Naïf, Calogero? Pas plus que ceux qui ne résistent pas au charme de nombreux escrocs patentés qui jouent sur l’aveuglement de leurs victimes en leur faisant miroiter des gains fabuleux à condition qu’ils leur fassent confiance. De Filippo, qui savait observer comme personne ses contemporains riches ou pauvres, vieux ou jeunes, se révèle, ici un dramaturge de premier ordre qui sait finement jouer de la frontière entre illusion et réalité, entre folie et normalité, entre grotesque et tristesse,entre passé et avenir, en donnant vie à ces personnages qu’il devait rencontrer au quotidien dans Naples mais qu’il savait rendre exceptionnels comme Otto ou Calogero, dont on demande parfois qui manipule l’autre… Ce n’est pas pour rien, car il devait s’y retrouver, que Pirandello admirait de Filippo.
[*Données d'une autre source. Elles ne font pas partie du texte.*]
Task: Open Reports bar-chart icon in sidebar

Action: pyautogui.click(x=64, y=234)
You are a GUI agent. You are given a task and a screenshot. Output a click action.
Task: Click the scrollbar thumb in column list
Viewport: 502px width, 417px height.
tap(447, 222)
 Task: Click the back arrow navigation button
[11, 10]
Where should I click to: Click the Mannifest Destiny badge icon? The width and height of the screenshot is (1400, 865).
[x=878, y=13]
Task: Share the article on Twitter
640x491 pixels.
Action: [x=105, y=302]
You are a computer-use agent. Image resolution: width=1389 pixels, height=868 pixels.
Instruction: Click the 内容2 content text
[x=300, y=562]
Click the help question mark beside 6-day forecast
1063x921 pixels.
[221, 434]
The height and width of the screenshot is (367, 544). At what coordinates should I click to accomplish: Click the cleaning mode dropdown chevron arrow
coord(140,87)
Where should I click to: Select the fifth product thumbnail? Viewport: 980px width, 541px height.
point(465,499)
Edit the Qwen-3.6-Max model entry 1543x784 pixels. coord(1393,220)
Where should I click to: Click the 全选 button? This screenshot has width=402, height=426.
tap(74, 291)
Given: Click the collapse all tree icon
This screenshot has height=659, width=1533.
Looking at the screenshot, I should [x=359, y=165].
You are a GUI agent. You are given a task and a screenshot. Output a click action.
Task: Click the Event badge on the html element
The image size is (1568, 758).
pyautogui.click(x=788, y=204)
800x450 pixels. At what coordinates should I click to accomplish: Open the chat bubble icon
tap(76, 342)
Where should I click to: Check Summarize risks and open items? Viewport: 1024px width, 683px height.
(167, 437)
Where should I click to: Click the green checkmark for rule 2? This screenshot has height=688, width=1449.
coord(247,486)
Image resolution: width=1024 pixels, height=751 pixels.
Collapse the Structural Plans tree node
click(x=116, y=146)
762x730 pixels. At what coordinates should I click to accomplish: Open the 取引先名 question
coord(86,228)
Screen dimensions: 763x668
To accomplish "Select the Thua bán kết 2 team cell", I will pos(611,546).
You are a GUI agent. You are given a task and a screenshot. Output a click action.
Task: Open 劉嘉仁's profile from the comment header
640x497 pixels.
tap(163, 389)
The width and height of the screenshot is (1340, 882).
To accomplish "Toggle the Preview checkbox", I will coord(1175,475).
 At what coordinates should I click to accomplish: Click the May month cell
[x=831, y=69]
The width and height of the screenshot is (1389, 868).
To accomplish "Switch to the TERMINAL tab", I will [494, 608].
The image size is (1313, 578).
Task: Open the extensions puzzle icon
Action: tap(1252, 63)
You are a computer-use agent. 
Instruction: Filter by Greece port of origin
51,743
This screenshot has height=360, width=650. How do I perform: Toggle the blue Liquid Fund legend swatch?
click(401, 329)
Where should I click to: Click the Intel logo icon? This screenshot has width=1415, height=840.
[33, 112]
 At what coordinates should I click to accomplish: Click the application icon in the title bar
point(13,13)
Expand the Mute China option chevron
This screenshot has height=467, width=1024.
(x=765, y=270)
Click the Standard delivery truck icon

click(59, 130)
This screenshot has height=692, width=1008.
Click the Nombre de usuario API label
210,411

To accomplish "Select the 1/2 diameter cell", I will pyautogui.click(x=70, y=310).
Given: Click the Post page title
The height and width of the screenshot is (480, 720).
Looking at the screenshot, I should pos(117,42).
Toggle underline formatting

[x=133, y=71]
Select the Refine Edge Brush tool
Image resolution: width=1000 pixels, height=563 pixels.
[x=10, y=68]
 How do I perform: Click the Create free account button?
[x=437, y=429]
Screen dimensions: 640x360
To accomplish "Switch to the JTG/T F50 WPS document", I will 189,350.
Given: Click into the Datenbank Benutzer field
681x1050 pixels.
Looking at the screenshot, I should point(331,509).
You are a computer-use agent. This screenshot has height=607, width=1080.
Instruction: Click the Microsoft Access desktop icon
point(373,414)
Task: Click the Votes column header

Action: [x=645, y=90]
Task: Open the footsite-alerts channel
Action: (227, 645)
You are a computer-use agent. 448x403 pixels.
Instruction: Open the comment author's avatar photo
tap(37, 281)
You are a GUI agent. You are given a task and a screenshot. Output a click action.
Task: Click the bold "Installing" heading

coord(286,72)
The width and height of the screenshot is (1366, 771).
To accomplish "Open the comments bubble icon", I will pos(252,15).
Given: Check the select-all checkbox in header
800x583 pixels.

Reste à mettre en scène cette suite d’événements poétiques, et il faut de grands qualités pour mettre en scène cette Grande Magie qui dure plus de deux heures,comprend quelque dix sept personnages,où les tours de magie doivent servir de fil rouge s’emparer sans manger le texte, où le rythme ne doit pas faiblir pour ne pas nuire aux nombreux rebondissements… Cela fait beaucoup! Mais Laurent Laffargue s’est emparé de la pièce avec beaucoup d’amour-cela se sent-et de talent: d’abord, en choisissant au mieux ses comédiens,tous excellents, surtout Daniel Martin, exceptionnel magicien qui passe d’un sentiment à l’autre avec virtuosité, Georges Bigot qui donne une coloration particulière au personnage de ce mari naïf et rusé à la fois, en tout cas assez inquiétant et Eric Bougnon en inspecteur de police d’une grande drôlerie.Et il a mis la pièce en scène avec beaucoup d’exigence. Au chapitre des petites réserves: un plateau coulissant inutile, l’accent marseillais-tout aussi inutile- du domestique de Calogero, quelques longueurs d’un texte un peu bavard sur la fin qu’on aurait pu élaguer, ou les sorties des comédiens dans la salle: mais tout cela ne casse en rien le spectacle… qui est, en tous points, remarquable.
A voir: oui, sans réserve aucune; on aimerait bien avoir eu en France un théâtre intelligent et populaire de cette qualité qui garde encore,quelques décennies plus tard, une telle fraîcheur, d’autan plus que la pièce est servie avec autant d’humilité et de savoir-faire que de générosité, ce qui n’est pas incompatible mais assez rare pour être signalé.
Philippe du Vignal
Théâtre de l’Ouest Parisien, jusqu’au 28 janvier.